Purpose: To investigate the effects of lymph node metastasis, skip metastasis, and other factors related to lymph node status on survival in patients who underwent radical cystectomy (RC) and extended lymph node dissection (eLND).
Materials and methods: RC and eLND were performed in 85 patients with a diagnosis of bladder cancer. Disease-free survival (DFS) and overall survival (OS) were determined by using a Cox proportional hazards model that included the number of excised lymph nodes, the presence of pathological lymph node metastasis, the anatomical level of positive nodes, the number of positive lymph nodes, lymph node density, and the presence of skip metastasis.
Results: The mean number of lymph nodes removed per patient was 29.4±9.3. Lymph node positivity was detected in 85 patients (34.1%). The mean follow-up duration was 44.9±27.4 months (2-93 months). Five-year estimated OS and DFS for the 85 patients were 62.6% and 57%, respectively. Three of 29 lymph node-positive patients (10.3%) had skip metastasis.

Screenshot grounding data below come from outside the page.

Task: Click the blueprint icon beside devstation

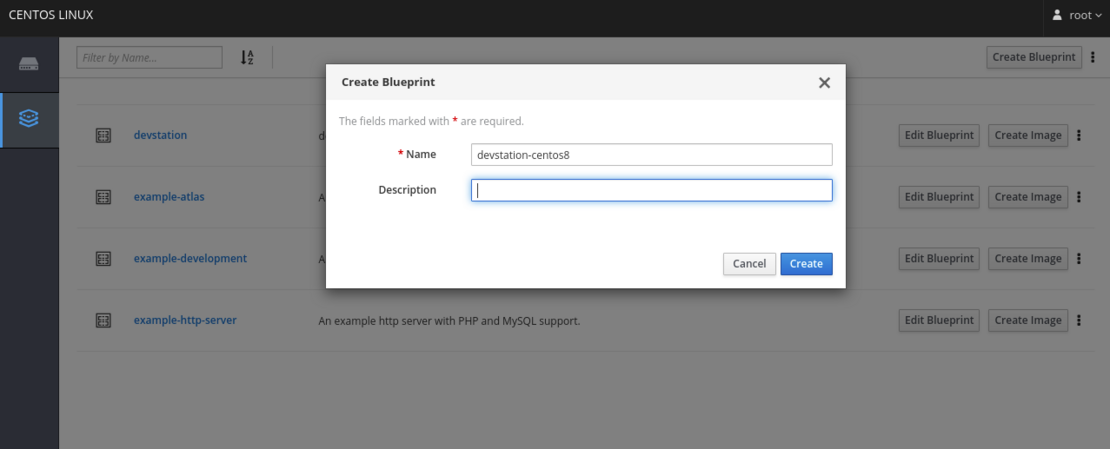Action: (102, 136)
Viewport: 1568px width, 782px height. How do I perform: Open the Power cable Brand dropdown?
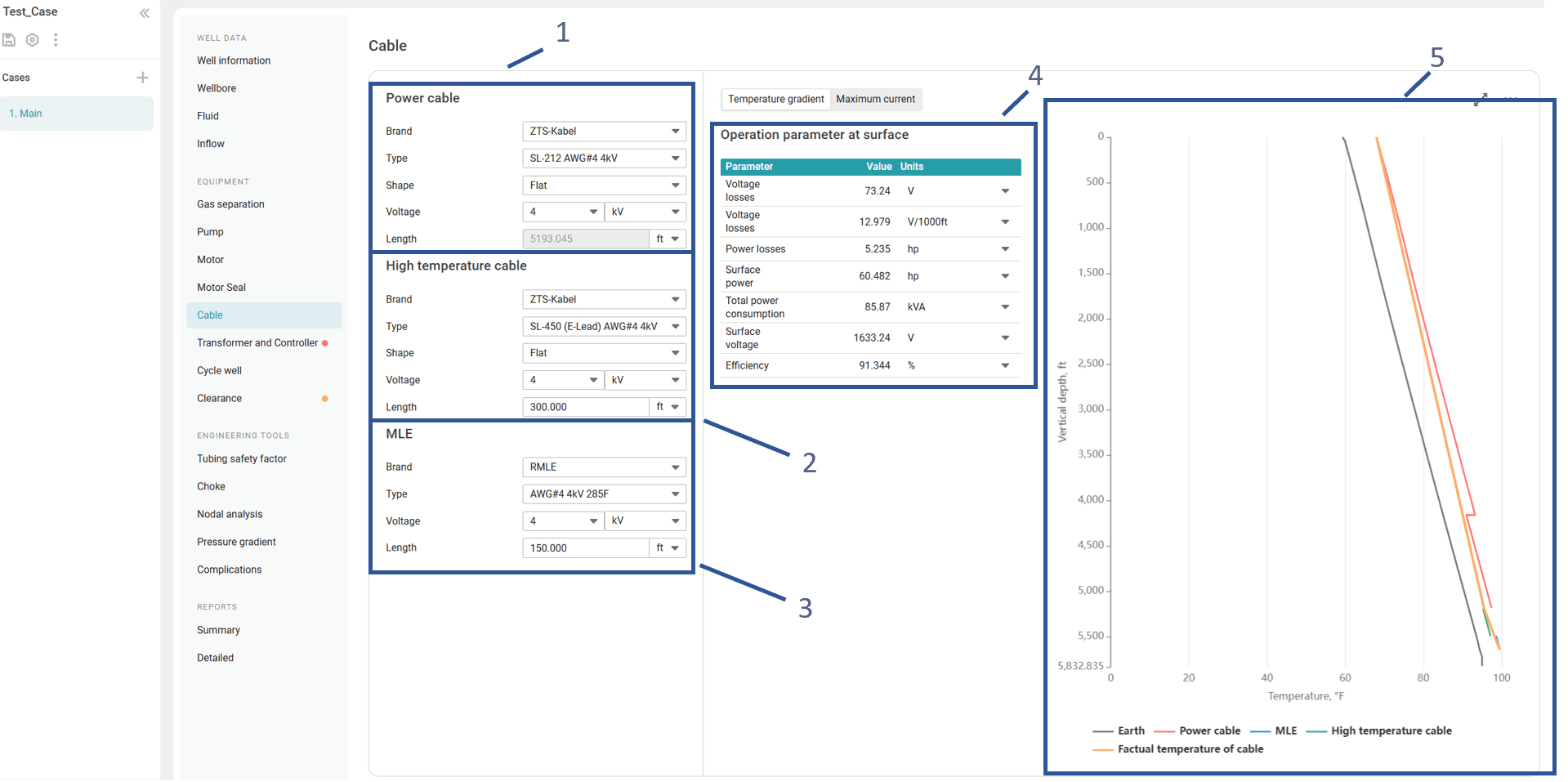603,132
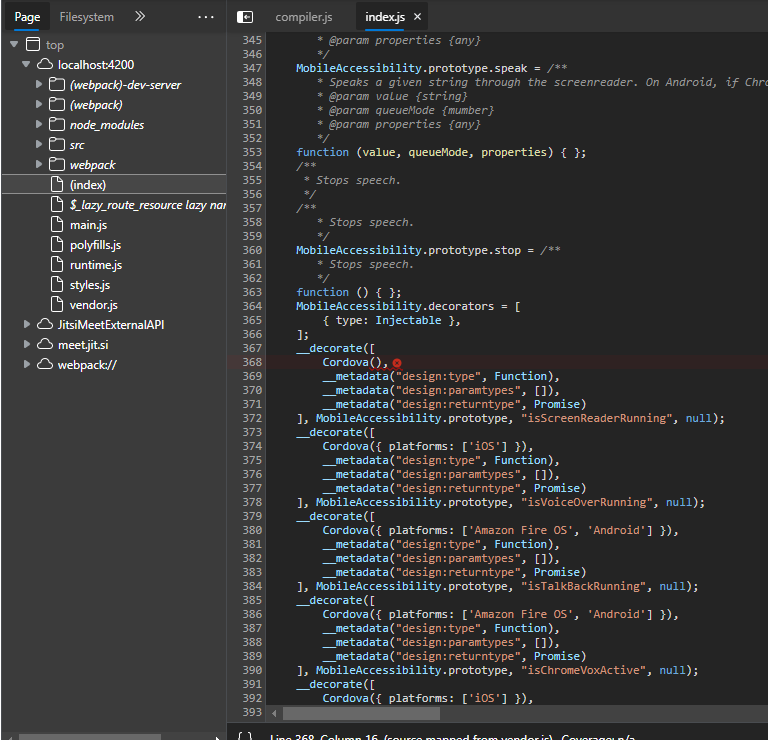Open the three-dot more options menu
The width and height of the screenshot is (768, 740).
(206, 17)
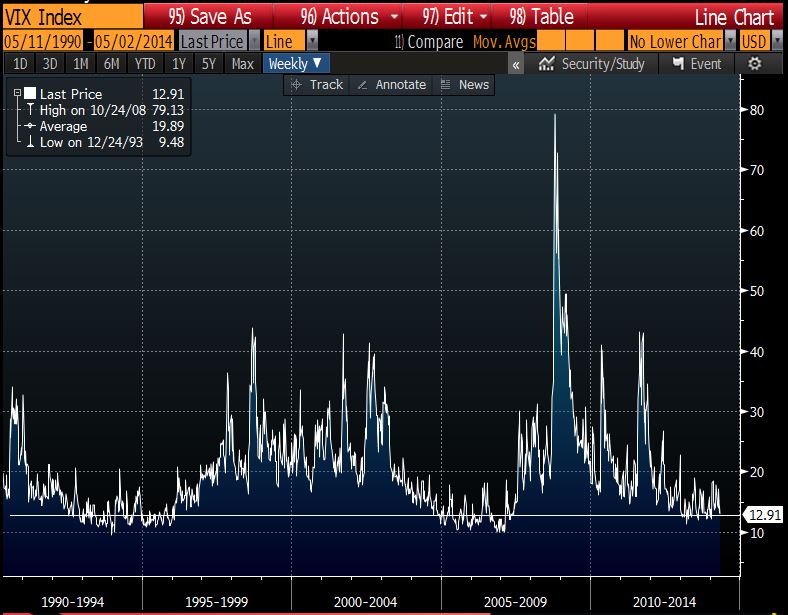Click the double-chevron collapse toolbar icon
The width and height of the screenshot is (788, 615).
click(516, 63)
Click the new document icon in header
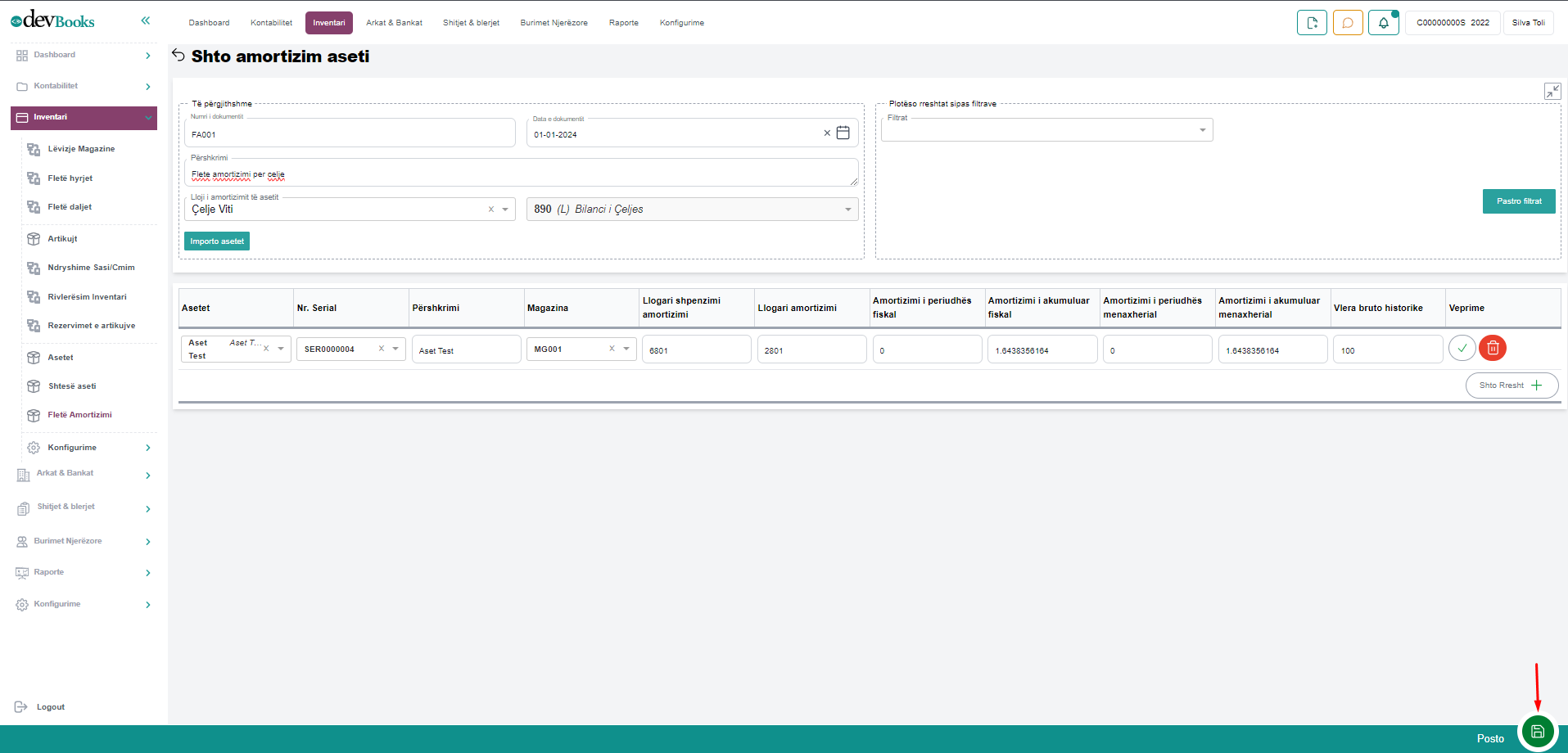The image size is (1568, 753). (1312, 23)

Only lymph node positivity had a significant effect on 5-year OS and DFS (p<0.001). No difference in OS and DFS was found between the three patients with skip metastasis and other lymph node-positive patients. Other factors related to lymph node status had no significant effect on 5-year OS and DFS.
Conclusions: No factors related to lymph node status predict DFS and OS, except for lymph node positivity. OS and DFS were comparable between patients with skip metastasis and other lymph node-positive patients.